Unser Gehirn ist nicht dazu da uns glücklich zu machen
Das Überleben sichern
Wir haben ein Gehirn geerbt von Menschen, die überlebt haben. Das klingt logisch und trivial, hat aber durchaus eine wichtige Bedeutung für unser Leben im 21. Jahrhundert. Noch heute ist die Aufgabe des Gehirns das Überleben zu sichern. Darauf ist das Gehirn ausgerichtet. Um unser Glück müssen wir uns selbst kümmern.

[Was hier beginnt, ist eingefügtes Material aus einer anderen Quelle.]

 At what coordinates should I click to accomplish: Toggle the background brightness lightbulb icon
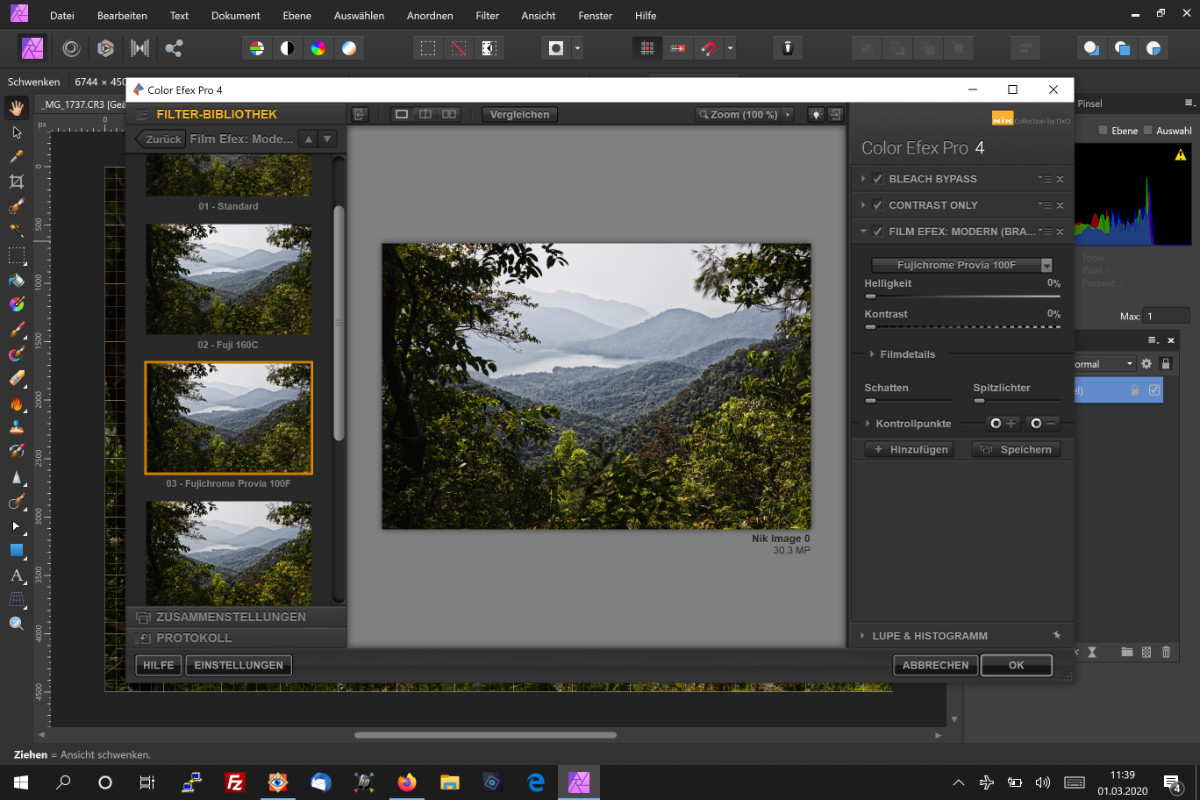[x=816, y=115]
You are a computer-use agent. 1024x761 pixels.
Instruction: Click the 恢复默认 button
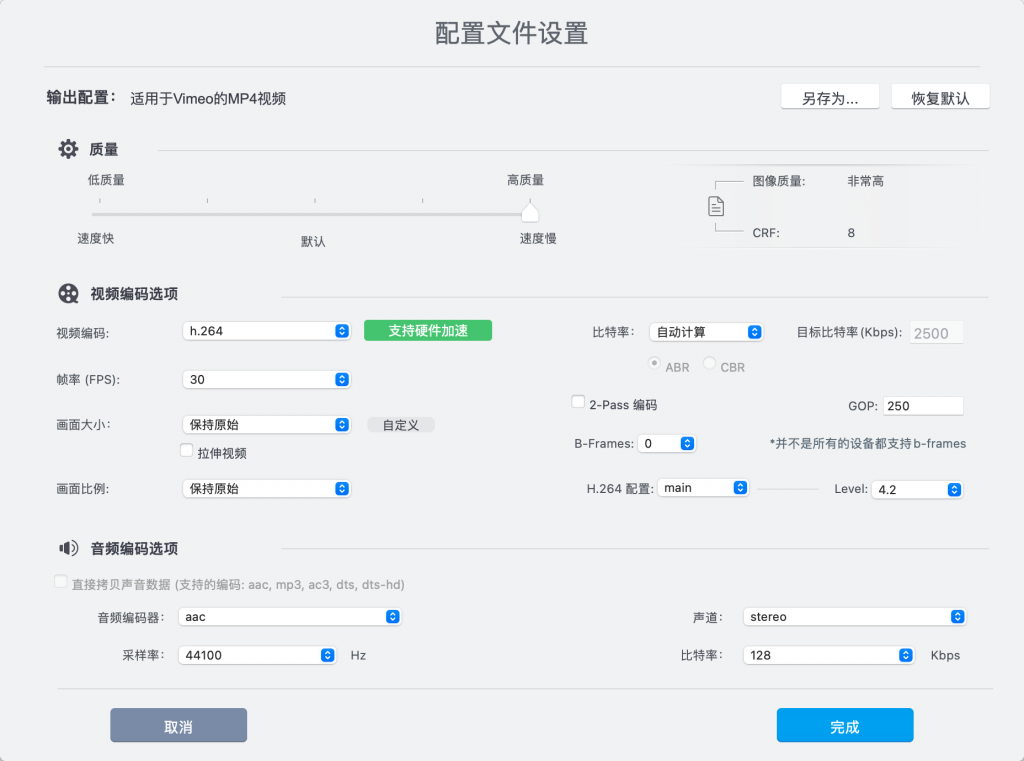pos(940,96)
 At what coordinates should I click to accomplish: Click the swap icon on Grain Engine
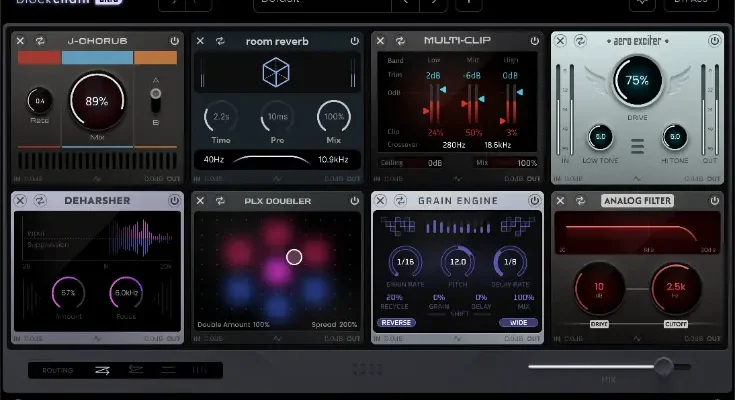click(399, 200)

Pro Sekunde strömen etwa 11 Millionen sensorische Reize auf unser Gehirn ein. Die allermeisten werden - glücklicherweise - unbewusst verarbeitet. In diesem Verarbeitungsprozess filtert das Gehirn, es misst Gefahren und negativen Anzeichen ein höheres Gewicht bei, weil es relevanter ist für unser Überleben.
Im Laufe der Evolution entstand durch natürliche Selektion ein Gehirn, das uns mit einem angenehmen Gefühl belohnt, wenn es eine günstige Gelegenheit für unser Überleben wahrnimmt. Ortet es hingegen eine ungünstige Situation für unser Überleben, straft es uns mit einem unangenehmen Gefühl.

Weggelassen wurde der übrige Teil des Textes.